CJLS-FM is a Canadian radio station broadcasting at 95.5 FM in Yarmouth, Nova Scotia. The station uses the on-air brand name Y95. The station currently airs an adult contemporary format and is owned by Acadia Broadcasting Limited. The station was one of the first radio stations in the Maritimes.

History
CJLS was founded by Laurie Smith in 1934. Leland G. Trask purchased the company from the Smith Family in 1968. In 1998, Gerry Boudreau, Chris Perry and Ray Zinck, all former employees of CJLS purchased CJLS. For years, CJLS was carried at 1340 kHz on the AM band until the switch to FM after receiving CRTC in 2002. On February 1, 2003, Boudreau retired.

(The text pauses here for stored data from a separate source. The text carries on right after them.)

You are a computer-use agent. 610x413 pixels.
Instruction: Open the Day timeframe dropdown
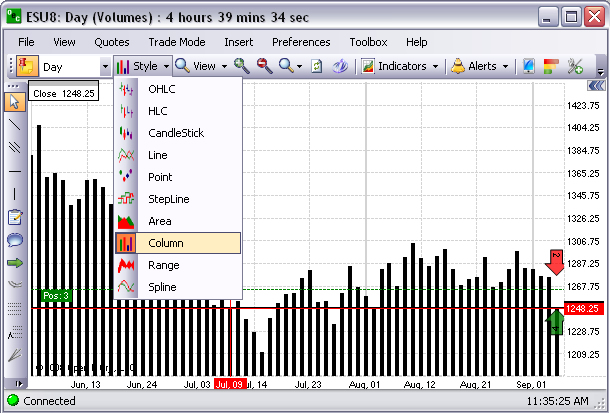[x=105, y=67]
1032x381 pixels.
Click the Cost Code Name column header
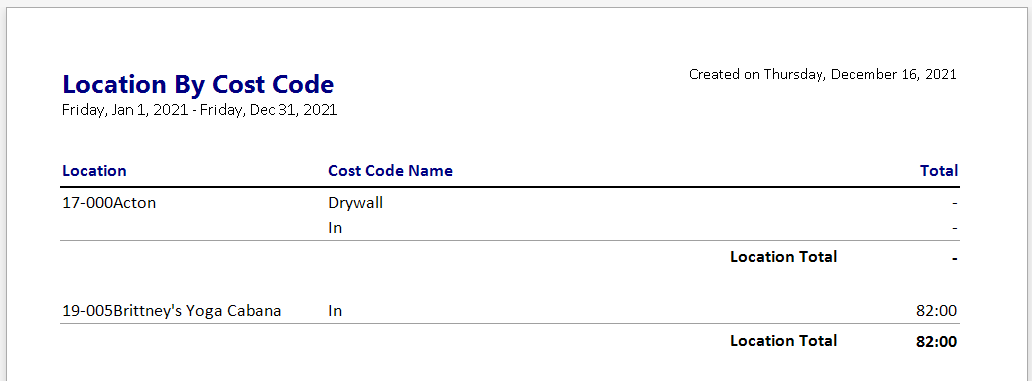click(390, 170)
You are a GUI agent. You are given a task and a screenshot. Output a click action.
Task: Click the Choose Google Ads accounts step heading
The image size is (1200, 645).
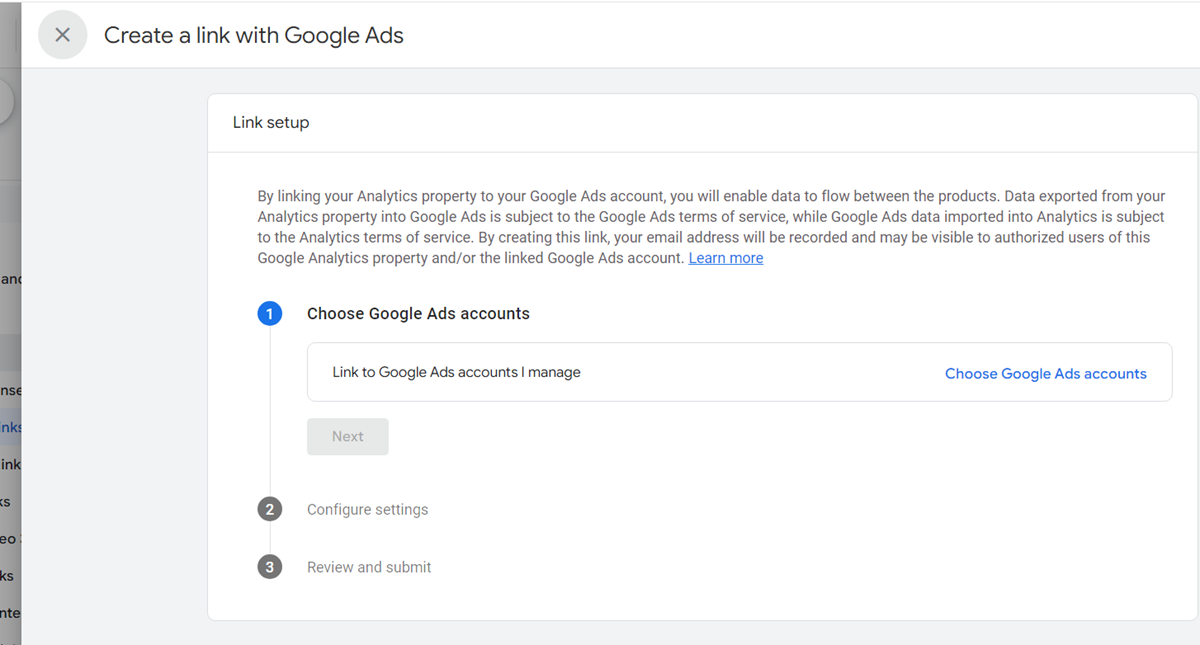[x=418, y=313]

On November 16, 2015, it was officially announced via station's website that the station was being sold to Acadia Broadcasting. The acquisition and change of ownership was approved on April 29, 2016.

CJLS holds membership in the Canadian Association of Broadcasters, and the Radio-Television News Directors Association of Canada, and is represented nationally and regionally by Canadian Broadcast Sales.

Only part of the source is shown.